Written exercise ::
Reproduce the items verbatim, starting at the line with "Add a new worksheet with the plus icon" and continuing through the line with "click(210, 242)", inclusive. Leave the pictures out of your answer.

Data for processing ::
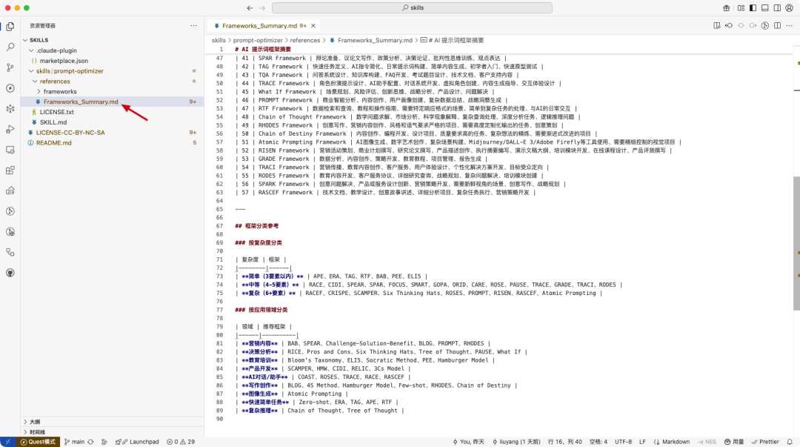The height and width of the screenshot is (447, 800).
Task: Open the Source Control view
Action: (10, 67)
==
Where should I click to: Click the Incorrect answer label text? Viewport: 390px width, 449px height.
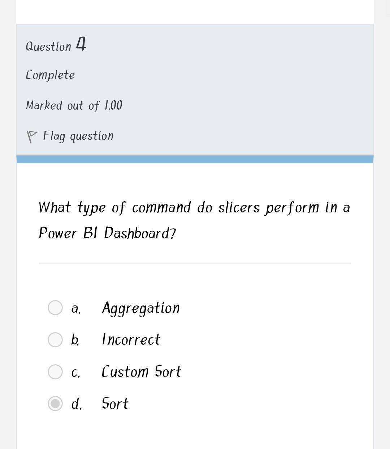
...
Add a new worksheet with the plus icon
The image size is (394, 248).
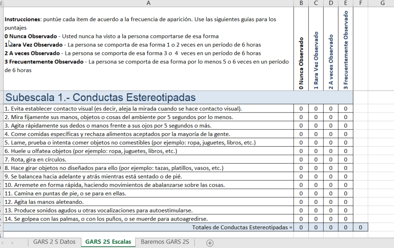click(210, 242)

Expected answer ::
Add a new worksheet with the plus icon
The image size is (394, 248).
click(210, 242)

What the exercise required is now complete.